New Conspiracy Indictment Dismissed for Double JeopardyOf course, the US Attorney's office got a new indictment and this one charged only a cocaine conspiracy, no marijuana. Dellosantos and Szypt moved to dismiss on double jeopardy grounds arguing that the first acquittal was a bar to retrial. The Government argued that the nothing-but-cocaine conspiracy was a separate offense and that the prior acquittal on a different conspiracy was no bar to the second trial.
After reviewing the motions, District Court Judge George Z. Singal asked the government to make some showing that the evidence at trial on the second indictment would differ from that presented in the first. In response, the governemnet field a copy of the transcript from the first trial. Singal was left then to compare the following factors to determine if the second conspiracy was seperate from the one already tried to an acquittal:
- time periods of the conspiracies, with an overlap tending to support a single conspiracy
- the personnel involved, again with “significant overlap” denoting a single conspiracy;
- location(s), with identical place(s) supporting a single conspiracy;
- evidence of overt acts, where the same acts would denote a single conspiracy; and
- statutory provisions, with the same statutes suggesting possible overlap. From Singal's opinion citing, United States v. Hart, 933 F.2d 80, 85-86 (1st Cir. 1991).

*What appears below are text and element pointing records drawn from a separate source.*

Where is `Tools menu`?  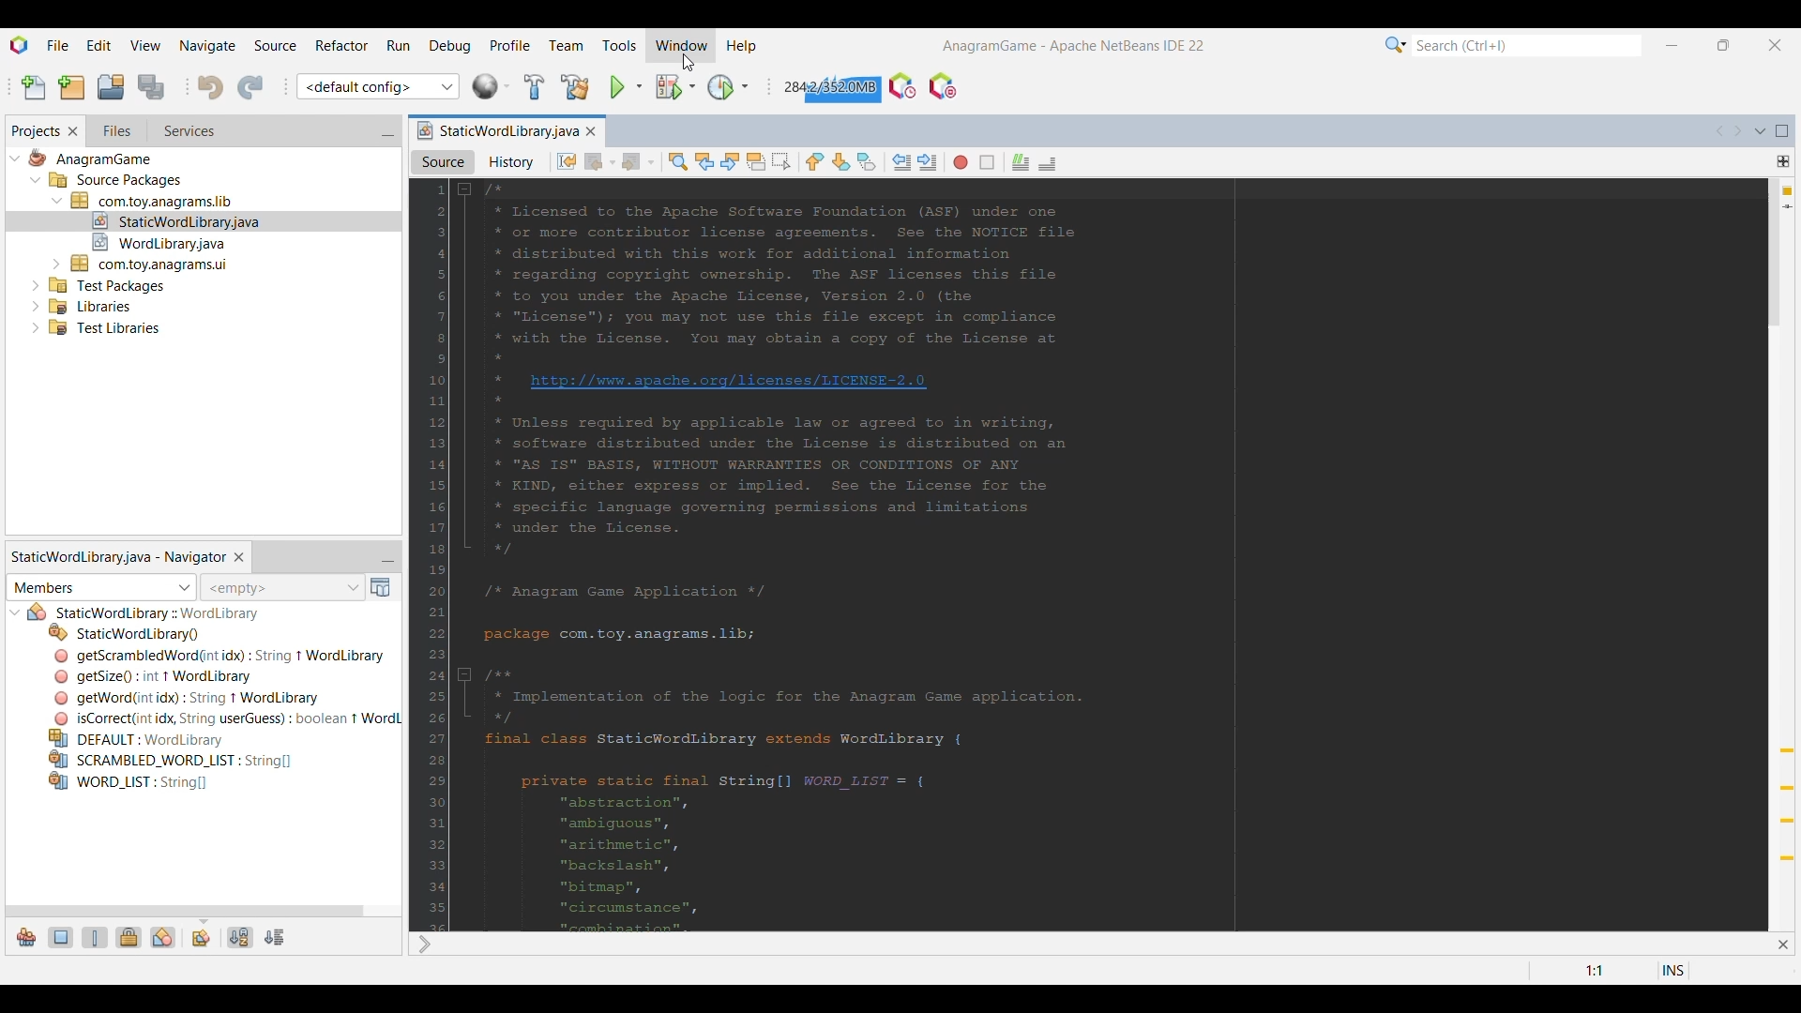 Tools menu is located at coordinates (619, 45).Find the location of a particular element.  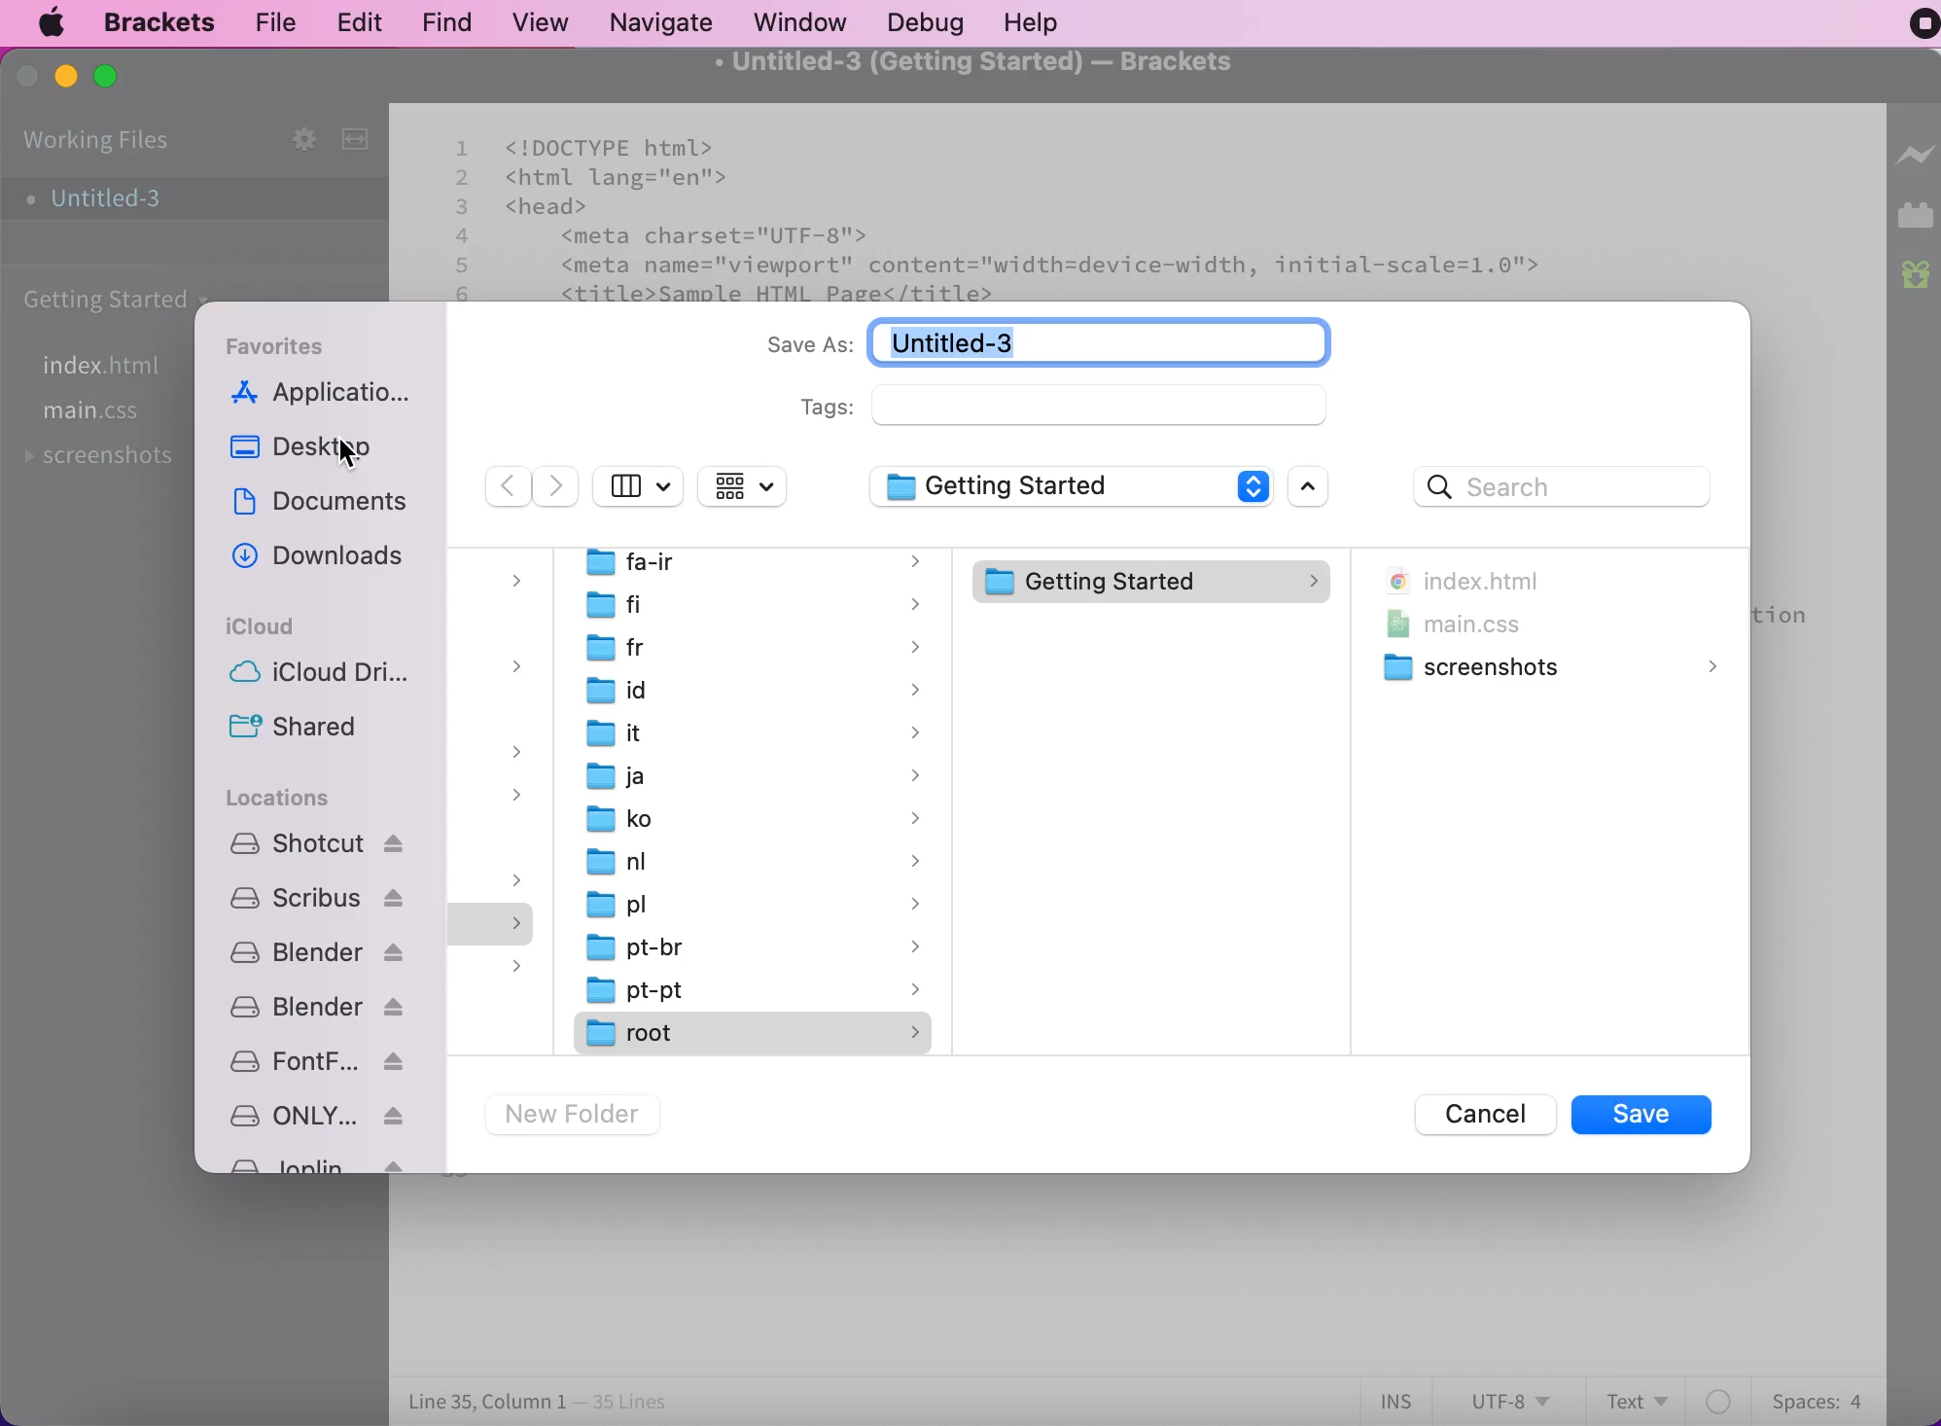

untitled-3 (getting started) - brackets is located at coordinates (1004, 71).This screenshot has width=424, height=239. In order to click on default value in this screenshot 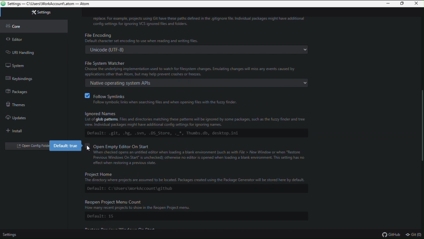, I will do `click(66, 146)`.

Judge Singal found that on every factor, the cases overlapped completely and he granted the motions to dismiss:
The First Circuit has long recognized that the Double Jeopardy Clause "prohibit[s] successive prosecutions for conspiracies with identical features.” United States v. Fornia-Castillo, 408 F.3d 52, 69 (1st Cir. 2005). Likewise, the Second Circuit has explained, “[t]he Government cannot be permitted to retry defendants on smaller and smaller conspiracies, wholly contained within the scope of a large conspiracy, until it finds one small enough to be proved to the satisfaction of a jury.” United States v. Calderone, 982 F.2d 42, 48 (2d Cir. 1992)...[At the first trial] jeopardy attached and the Government bears the burden of proving that its pending conspiracy charge does not completely overlap with the previous charge on one or more of the factors already discussed. Having failed to meet this burden, the Court concludes that Count I represents a successive prosecution that violates the Double Jeopardy Clause. p. 7-8.The Conspiracy count was the only one pending against Dellosantos and, after several years in custody, he is now discharged. Szypt, who got a life sentence the first time around, now faces prosecution on three counts of violating 21 U.S.C. § 843(b), use of a telephone to facilitate drug distribution. Those charges would carry a maximum of 4 or 8 years in prison depending on criminal history.